Python cross-version byte-code deparser
Project description
uncompyle6
A native Python cross-version Decompiler and Fragment Decompiler. The successor to decompyle, uncompyle, and uncompyle2.
Introduction
uncompyle6 translates Python bytecode back into equivalent Python source code. It accepts bytecodes from Python version 1.5, and 2.1 to 3.7 or so, including PyPy bytecode and Dropbox’s Python 2.5 bytecode.
Why this?
There were a number of decompyle, uncompyle, uncompyle2, uncompyle3 forks around. All of them came basically from the same code base, and almost all of them no were no longer actively maintained. Only one handled Python 3, and even there, only 3.2 or 3.3 depending on which code is used. This code pulls these together and moves forward.
This project has the most complete support for Python 3.3 and above and the best all-around Pythoin support.
We are serious about testing, and use automated processes to find bugs. In the issue trackers for other decompilers, you will find a number of bugs we’ve found along the way. Very few to none of them are not fixed in the other decompilers.

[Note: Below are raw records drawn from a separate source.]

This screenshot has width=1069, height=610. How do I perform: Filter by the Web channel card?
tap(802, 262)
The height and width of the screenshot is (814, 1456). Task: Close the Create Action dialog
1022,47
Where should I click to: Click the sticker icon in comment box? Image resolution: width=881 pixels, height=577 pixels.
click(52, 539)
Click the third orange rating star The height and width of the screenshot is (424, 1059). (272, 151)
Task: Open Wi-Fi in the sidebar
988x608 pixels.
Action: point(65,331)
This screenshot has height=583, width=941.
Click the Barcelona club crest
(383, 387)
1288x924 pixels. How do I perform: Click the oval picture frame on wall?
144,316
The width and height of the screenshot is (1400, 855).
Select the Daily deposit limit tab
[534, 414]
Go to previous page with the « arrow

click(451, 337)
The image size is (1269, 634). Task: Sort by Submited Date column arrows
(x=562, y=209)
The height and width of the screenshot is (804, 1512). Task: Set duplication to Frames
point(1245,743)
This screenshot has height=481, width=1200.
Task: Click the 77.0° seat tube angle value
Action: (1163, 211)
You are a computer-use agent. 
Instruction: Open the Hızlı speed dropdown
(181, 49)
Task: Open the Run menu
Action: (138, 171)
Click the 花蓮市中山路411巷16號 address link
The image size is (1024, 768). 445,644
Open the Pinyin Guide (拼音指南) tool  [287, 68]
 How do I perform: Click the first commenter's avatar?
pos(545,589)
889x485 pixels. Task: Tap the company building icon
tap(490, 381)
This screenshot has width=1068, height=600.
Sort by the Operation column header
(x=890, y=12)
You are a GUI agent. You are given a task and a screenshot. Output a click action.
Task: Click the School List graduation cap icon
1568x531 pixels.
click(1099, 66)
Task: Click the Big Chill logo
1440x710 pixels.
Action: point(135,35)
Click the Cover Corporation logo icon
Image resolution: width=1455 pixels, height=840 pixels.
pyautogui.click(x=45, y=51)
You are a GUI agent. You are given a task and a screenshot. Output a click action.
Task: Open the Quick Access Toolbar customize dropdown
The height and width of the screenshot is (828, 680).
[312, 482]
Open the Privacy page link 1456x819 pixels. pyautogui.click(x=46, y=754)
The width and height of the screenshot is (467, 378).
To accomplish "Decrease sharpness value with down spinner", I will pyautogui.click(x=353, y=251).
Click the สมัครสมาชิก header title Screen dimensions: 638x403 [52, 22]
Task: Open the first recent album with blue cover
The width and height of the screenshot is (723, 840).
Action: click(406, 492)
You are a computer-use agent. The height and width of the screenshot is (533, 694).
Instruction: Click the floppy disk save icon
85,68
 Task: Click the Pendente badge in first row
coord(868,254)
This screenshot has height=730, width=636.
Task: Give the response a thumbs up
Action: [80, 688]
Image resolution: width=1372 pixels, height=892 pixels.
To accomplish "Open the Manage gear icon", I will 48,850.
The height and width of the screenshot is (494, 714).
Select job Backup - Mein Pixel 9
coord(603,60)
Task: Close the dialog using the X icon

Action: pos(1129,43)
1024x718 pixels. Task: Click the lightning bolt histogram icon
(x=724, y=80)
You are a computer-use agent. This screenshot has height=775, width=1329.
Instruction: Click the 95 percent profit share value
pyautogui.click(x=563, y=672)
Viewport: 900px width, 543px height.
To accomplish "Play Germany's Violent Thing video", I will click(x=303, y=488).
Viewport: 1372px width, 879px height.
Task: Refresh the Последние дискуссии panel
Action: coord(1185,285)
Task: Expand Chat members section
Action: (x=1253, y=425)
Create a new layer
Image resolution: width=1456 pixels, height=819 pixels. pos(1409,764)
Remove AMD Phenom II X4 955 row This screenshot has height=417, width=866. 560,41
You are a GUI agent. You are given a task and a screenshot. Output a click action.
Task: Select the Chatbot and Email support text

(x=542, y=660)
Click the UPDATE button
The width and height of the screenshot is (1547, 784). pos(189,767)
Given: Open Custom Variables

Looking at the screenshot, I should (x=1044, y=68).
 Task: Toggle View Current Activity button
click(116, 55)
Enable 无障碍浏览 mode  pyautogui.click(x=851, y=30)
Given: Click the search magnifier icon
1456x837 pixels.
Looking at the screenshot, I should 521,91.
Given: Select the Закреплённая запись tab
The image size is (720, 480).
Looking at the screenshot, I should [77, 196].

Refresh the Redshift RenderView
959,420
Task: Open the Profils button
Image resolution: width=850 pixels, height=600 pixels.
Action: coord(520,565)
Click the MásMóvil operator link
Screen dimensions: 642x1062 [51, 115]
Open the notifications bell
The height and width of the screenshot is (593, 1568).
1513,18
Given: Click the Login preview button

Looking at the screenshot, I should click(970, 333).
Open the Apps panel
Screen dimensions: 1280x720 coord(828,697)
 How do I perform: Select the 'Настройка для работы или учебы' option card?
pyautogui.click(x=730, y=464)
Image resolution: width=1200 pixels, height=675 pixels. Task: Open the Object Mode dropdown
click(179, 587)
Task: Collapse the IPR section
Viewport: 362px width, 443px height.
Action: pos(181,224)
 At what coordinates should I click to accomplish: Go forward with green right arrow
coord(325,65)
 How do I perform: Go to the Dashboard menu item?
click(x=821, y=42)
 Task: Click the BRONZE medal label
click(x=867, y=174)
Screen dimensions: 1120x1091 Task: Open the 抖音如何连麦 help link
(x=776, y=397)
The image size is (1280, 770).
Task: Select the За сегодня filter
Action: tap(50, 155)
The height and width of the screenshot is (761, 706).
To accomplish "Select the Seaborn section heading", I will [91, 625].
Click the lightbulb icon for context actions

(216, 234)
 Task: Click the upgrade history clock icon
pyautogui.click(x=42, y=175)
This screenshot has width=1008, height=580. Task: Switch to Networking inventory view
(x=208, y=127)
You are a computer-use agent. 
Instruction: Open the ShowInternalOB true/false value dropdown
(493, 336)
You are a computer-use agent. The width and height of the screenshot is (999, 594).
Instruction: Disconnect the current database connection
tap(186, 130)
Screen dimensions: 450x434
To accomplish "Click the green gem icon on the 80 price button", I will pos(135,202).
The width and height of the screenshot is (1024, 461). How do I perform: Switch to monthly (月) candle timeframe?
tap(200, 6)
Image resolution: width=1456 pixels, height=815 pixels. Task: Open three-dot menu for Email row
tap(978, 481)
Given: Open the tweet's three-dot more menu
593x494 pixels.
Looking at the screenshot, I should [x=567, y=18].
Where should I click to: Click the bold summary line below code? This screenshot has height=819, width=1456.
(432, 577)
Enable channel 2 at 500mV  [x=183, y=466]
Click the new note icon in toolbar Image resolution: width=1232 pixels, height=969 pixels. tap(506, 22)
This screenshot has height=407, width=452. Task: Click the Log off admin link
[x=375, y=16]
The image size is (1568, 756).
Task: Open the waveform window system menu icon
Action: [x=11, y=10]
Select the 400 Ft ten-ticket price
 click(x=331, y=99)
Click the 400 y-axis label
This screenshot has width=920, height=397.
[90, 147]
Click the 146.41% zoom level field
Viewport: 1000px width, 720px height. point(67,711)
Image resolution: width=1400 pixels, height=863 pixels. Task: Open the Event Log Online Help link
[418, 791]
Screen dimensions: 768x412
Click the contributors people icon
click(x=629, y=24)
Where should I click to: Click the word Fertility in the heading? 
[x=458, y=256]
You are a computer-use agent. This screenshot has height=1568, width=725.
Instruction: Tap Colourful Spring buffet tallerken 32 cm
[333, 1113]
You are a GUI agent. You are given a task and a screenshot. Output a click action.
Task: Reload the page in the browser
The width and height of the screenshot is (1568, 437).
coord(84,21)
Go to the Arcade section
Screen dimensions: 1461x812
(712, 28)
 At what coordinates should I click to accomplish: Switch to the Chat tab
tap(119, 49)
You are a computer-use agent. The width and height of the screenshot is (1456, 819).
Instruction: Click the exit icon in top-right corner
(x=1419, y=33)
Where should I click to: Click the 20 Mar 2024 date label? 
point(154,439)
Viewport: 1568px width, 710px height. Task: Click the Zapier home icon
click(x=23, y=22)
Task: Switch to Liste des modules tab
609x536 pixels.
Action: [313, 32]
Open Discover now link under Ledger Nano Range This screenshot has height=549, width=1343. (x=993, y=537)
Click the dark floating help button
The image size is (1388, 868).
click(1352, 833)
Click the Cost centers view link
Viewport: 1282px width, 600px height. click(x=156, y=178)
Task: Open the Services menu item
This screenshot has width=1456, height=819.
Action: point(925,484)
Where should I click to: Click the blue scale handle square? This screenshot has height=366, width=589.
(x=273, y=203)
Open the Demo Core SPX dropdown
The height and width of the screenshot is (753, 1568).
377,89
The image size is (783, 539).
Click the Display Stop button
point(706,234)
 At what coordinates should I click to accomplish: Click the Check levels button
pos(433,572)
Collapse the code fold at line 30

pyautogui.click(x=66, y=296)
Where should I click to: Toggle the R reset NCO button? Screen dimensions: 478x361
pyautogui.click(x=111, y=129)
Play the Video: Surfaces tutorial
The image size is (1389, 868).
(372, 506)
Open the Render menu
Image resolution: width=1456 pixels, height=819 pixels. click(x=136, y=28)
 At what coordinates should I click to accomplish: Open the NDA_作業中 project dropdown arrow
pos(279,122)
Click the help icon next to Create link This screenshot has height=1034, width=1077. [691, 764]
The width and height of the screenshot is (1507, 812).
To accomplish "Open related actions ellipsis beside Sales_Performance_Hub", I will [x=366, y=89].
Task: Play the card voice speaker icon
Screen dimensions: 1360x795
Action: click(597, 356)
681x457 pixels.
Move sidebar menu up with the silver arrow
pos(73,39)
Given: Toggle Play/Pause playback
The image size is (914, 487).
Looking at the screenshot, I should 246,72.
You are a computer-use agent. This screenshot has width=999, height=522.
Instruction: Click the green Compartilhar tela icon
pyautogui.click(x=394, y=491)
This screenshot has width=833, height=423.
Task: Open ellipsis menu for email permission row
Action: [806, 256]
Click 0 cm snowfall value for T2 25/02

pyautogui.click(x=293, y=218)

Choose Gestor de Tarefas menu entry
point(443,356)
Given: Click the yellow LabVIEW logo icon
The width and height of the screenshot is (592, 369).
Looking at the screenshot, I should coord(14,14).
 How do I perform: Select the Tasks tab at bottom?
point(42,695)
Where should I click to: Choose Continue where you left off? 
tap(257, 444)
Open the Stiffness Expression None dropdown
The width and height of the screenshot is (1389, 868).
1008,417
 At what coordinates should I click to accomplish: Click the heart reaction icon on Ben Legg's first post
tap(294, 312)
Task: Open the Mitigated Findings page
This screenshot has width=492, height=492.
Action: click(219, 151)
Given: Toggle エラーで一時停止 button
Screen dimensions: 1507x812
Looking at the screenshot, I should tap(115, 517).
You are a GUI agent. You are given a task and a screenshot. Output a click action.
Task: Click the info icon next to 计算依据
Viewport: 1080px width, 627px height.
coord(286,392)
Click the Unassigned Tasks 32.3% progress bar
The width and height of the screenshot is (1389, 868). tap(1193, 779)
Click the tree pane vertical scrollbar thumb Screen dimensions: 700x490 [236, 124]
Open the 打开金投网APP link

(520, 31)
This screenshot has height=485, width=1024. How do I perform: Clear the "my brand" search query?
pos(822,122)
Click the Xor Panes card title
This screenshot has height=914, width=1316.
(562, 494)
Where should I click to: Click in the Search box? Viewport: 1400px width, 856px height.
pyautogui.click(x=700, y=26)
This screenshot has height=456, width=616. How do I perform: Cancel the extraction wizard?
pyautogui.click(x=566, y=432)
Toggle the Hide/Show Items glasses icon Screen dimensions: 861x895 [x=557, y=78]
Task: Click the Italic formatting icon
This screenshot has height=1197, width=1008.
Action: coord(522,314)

Another thing that makes this different from other CPython bytecode decompilers is the ability to deparse just fragments and give source-code information around a given bytecode offset.
I use this to deparse fragments of code inside my trepan debuggers. For that, I need to record text fragments for all bytecode offsets (of interest). This purpose although largely compatible with the original intention is yet a little bit different. See this for more information.
The idea of Python fragment deparsing given an instruction offset can be used in showing stack traces or any program that wants to show a location in more detail than just a line number. It can be also used when source-code information does not exist and there is just bytecode information.
Requirements
This project requires Python 2.6 or later, PyPy 3-2.4, or PyPy-5.0.1. Python versions 2.4-2.7 are supported in the python-2.4 branch. The bytecode files it can read has been tested on Python bytecodes from versions 1.5, 2.1-2.7, and 3.0-3.6 and the above-mentioned PyPy versions.
Installation
This uses setup.py, so it follows the standard Python routine:
pip install -e . pip install -r requirements-dev.txt python setup.py install # may need sudo # or if you have pyenv: python setup.py develop
A GNU makefile is also provided so make install
(possibly as root or
sudo) will do the steps above.
Testing
make check
A GNU makefile has been added to smooth over setting running the right command, and running tests from fastest to slowest.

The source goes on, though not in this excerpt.